TASK GOAL
With pictures excluded, copy word for word the lines in the data below from the line containing "The height and width of the screenshot is (741, 1416)." through the line containing "Select the Shops dollar sign icon".

────────────────────

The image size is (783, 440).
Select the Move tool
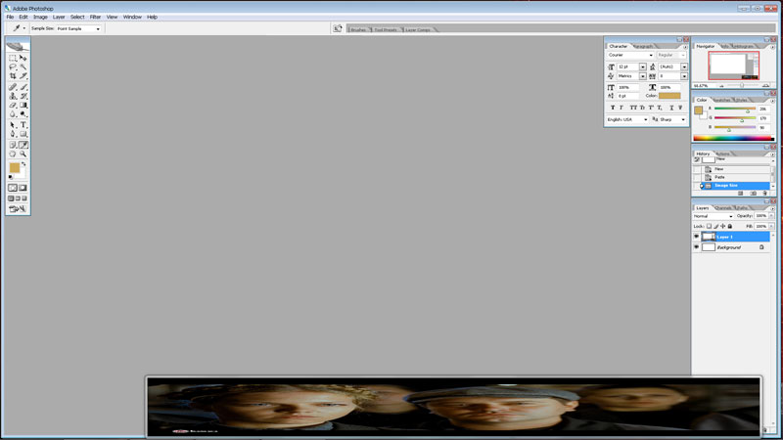tap(23, 58)
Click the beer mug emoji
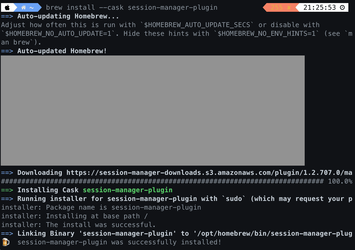 coord(6,242)
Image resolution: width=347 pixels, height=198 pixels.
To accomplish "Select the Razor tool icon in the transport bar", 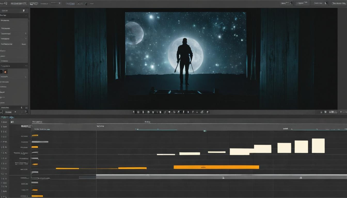I will tap(184, 112).
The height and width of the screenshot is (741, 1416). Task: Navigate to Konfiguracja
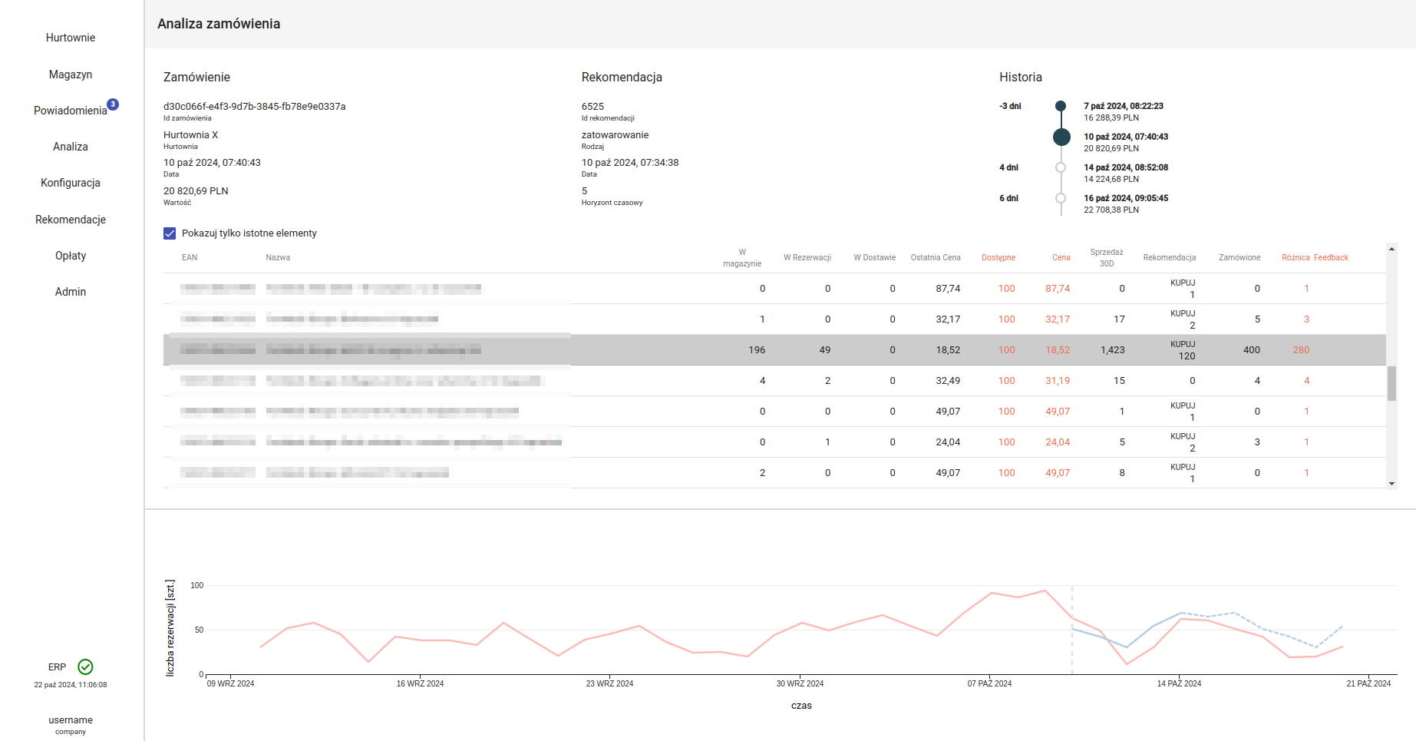pyautogui.click(x=71, y=183)
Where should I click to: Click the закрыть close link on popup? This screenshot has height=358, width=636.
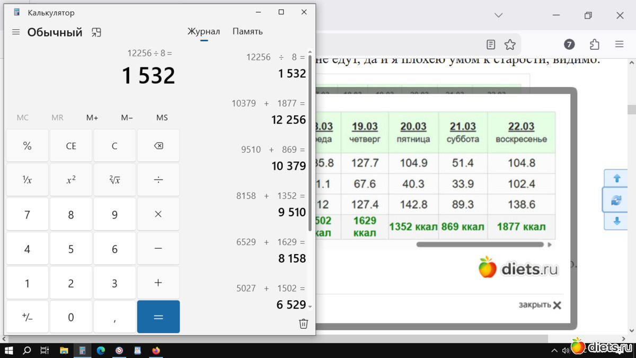540,305
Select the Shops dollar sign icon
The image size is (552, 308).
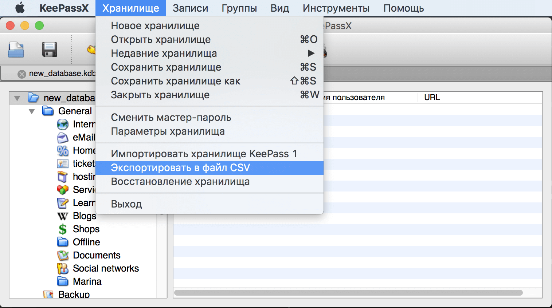coord(62,229)
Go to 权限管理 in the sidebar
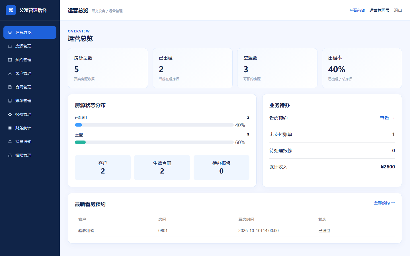The width and height of the screenshot is (410, 256). (30, 155)
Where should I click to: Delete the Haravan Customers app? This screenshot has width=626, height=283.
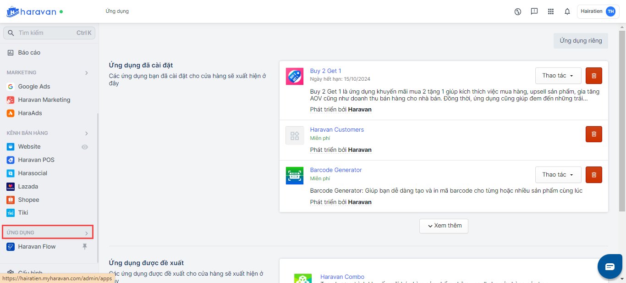(594, 134)
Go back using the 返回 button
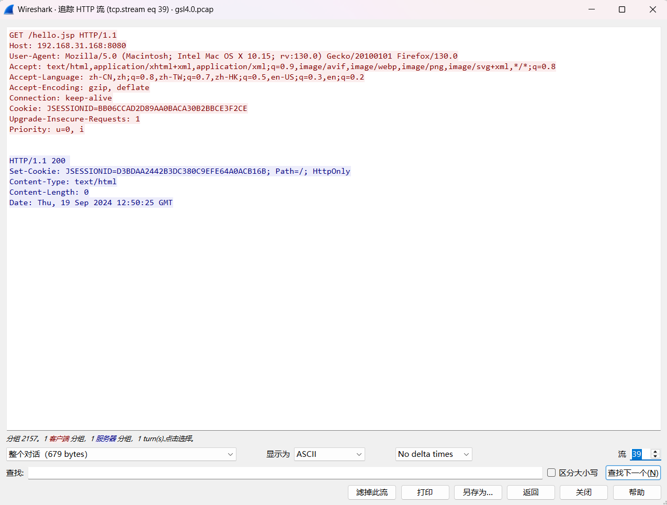 point(530,492)
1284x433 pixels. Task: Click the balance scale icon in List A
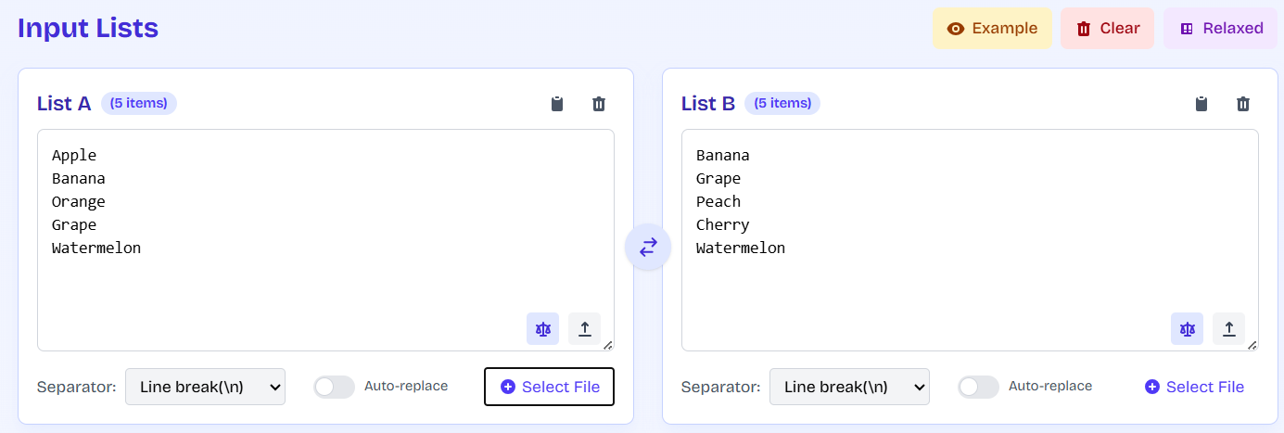pyautogui.click(x=542, y=328)
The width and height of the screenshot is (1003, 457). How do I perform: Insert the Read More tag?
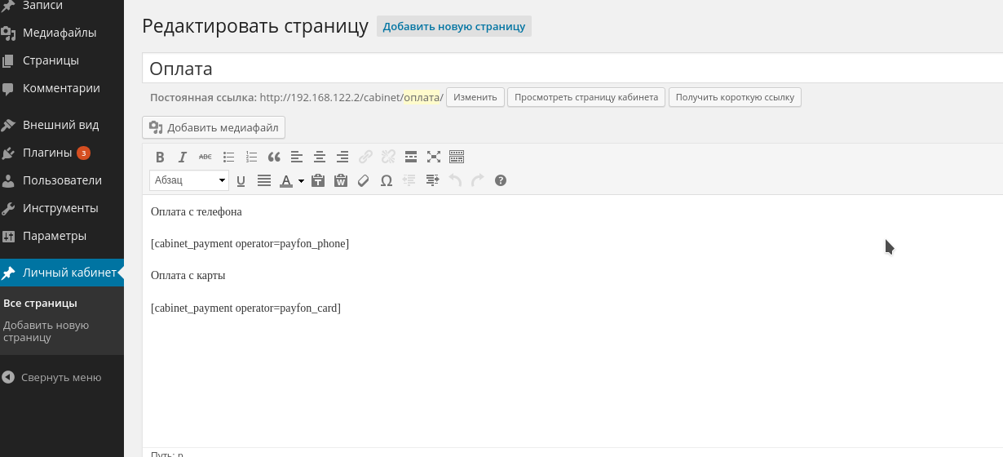tap(411, 157)
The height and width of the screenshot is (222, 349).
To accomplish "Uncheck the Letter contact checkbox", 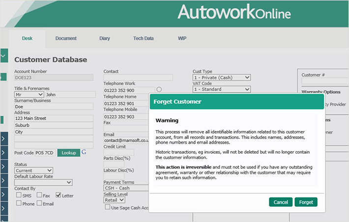I will tap(58, 195).
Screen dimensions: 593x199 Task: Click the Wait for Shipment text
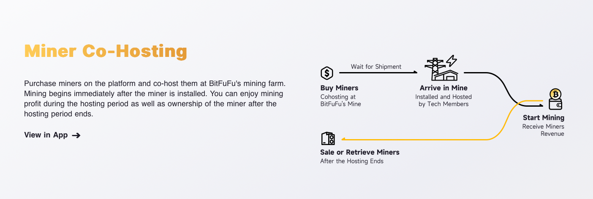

────────────────────

ANSWER BELOW
The height and width of the screenshot is (741, 1416). Task: Navigate to Konfiguracja
pyautogui.click(x=71, y=183)
Where should I click to: Click the закрыть close link on popup? This screenshot has height=358, width=636.
540,305
Select the Shops dollar sign icon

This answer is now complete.